Walliebloggin': Ramblings on Perspective

Everything we see, we see slightly differently than anyone else at any one given point in time. To be picky about it, if Miki and I were pouring over a piece of art hanging on a gallery wall (which I do frequently!), we both are looking at basically the same image, but the angle at which we are viewing it is not exactly the same, the shadows may be slightly different due to the angle at which we are viewing it from, yada, yada, yada… The point being is that we all take this world in from a little different perspective than anyone else. What makes one-person stay and stare at a piece of art and another walk on by? What brings tears to one person’s eye at the movies and another want to gag?

If Miki says she is gaining weight and I feel she has lost weight, we can prove that by getting on a scale, but if a scale is not available, who is right? I guess it really isn’t about who is right as much as it is about both of us being right. We both are seeing from different perspectives. We are both right. I’m not in her skin and cannot feel what is motivating her to say she is gaining weight…when she has clearly lost weight. Oh, right…it’s not important that I am right, sorry. If someone answers 3, to what is 1 + 1, in their mind they are right or they would not have said it. We all think we are right about whatever it is being questioned; it’s how we view it.

This whole topic came to mind as I talk with Miki day in and day out, listen to her answer questions from the doctors and nurses we come in contact with, and see how she handles concerns and observations from our friends and family. We are both seeing this whole cancer thing through our own eyes. My view is not hers, which makes what she finds not important, is concerned about, or gets excited over may vary from somewhat to greatly than me. What I am learning to remember is that whatever my perspective is, is not the one that counts. It helps me see the overall picture, but what is seen through her eyes is what is painting the picture. We’re both right…but she is more right!
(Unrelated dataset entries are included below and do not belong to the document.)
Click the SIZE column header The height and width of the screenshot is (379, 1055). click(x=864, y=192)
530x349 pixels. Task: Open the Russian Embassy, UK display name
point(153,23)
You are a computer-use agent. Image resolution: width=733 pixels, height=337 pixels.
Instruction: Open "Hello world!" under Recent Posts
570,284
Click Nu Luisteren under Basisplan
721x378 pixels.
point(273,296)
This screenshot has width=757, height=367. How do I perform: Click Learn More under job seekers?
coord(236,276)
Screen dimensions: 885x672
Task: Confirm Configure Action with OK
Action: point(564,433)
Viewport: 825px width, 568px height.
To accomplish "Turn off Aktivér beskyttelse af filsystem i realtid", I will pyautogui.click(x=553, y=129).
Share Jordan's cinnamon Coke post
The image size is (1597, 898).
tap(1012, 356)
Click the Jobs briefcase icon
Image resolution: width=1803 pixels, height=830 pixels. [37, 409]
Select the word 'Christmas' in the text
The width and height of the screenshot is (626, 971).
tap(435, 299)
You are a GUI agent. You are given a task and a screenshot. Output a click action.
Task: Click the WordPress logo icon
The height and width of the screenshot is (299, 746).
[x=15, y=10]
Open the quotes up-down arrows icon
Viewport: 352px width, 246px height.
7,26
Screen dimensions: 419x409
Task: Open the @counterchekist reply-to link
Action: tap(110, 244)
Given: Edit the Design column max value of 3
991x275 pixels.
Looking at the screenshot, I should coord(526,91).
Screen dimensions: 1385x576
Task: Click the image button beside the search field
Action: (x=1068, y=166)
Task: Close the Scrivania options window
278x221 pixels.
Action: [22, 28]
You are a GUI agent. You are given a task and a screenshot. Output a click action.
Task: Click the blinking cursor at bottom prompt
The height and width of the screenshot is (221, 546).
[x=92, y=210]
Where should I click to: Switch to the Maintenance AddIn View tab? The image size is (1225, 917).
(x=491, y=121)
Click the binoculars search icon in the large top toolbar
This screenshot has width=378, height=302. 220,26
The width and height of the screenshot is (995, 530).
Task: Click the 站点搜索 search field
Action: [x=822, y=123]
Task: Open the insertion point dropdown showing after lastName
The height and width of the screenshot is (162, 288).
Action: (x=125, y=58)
It took me a little time to wrap my mind around the “tree house,” using her pre-chemo hair to make braids to pin under a bandana to give the illusion of hair, and the fact that her taste buds play musical chairs with what sounds good by the hour. But when I stop and try to see through her eyes, its okay and I shouldn’t try to make it about me. I guess this is another way to look at “walking in someone else’s shoes.” She may not get the “Hobbit” tree house she sees in her drawings, but we can agree on one that I can build. She may have a beautiful baldhead, but I am sure she misses having hair. And I know that she loves to eat and her taste buds will relinquish control in time.

Maybe what made all that possible would be our communication. Not that we are both great communicators individually (cause you know I love to talk and express myself so much!), but that if I try to view the importance of the tree house through her eyes (having something to focus on during this impossible time and a dream that began a long time ago) vs. mine (geez…the permits, the work, the sore muscles, the what if’s… will she really use it, will it tumble over in the first autumn wind, will the squirrels commandeer it for the winter) and she sees some value in my devil’s advocate point of view, then we come to a meeting of the minds and it becomes reality. (Please don’t judge my writing skills on that last sentence!)

I don’t know…it just seems like if we walked around with the understanding that everyone’s perspective is valid through their eyes, then we might understand how we view them through ours before passing any kind of judgment or opening our mouths then wishing we hadn’t.

I am not sure where I wanted to go with all this, but in the situation Miki and I find ourselves in, I can’t imagine putting my needs in front of hers or pretending to know what she is going through. But from my short time at the cancer center, it is apparent not everyone has someone to go through this with and not everyone who has someone is treated the way I would want to be treated. So if Miki wants to wear a Wonder Woman theme or a blue faux fur, hunting hat, then sobeit. She has carte blanche from having a recliner in the backyard to a tree house in the sky, from taste buds calling Dairy Queen to hauling ass to Whole Foods, or from one commode cleaning a day to twenty-four. It’s all about perspective.

My Wonder Woman! The last day of the
3rd round of chemo.

Attention…Disclaimer Alert!

I know DISCLAIMERS usually come at the beginning rather than the end, but after having read this back to myself, I feel I owe it to you to say I didn’t really mean to vomit all these words at you that I hope we take for granted. I meant to write something humorous, but instead it seems as though I have gone down the rambling hole. I think crazy people do things like this! The gateway rambling to a manifesto! Ha!

My Zen from Home: Needless to say, Miki is pretty high maintenance right now (from my perspective) and even though she needs to focus on other things to get her through this journey, I have found that the tree house has become a good focus for me too. Having something to take my mind off of the day-to-day stuff, the chemo cycles, and just how nasty what must be transpiring inside her body has taken up some of my imagination, so it doesn’t wander to far. I can see how the idea of a hobby, an outside interest, or being goal oriented can get you through things and times that could be miserable or seem to drag. Her list of things for me to focus on seems to be growing!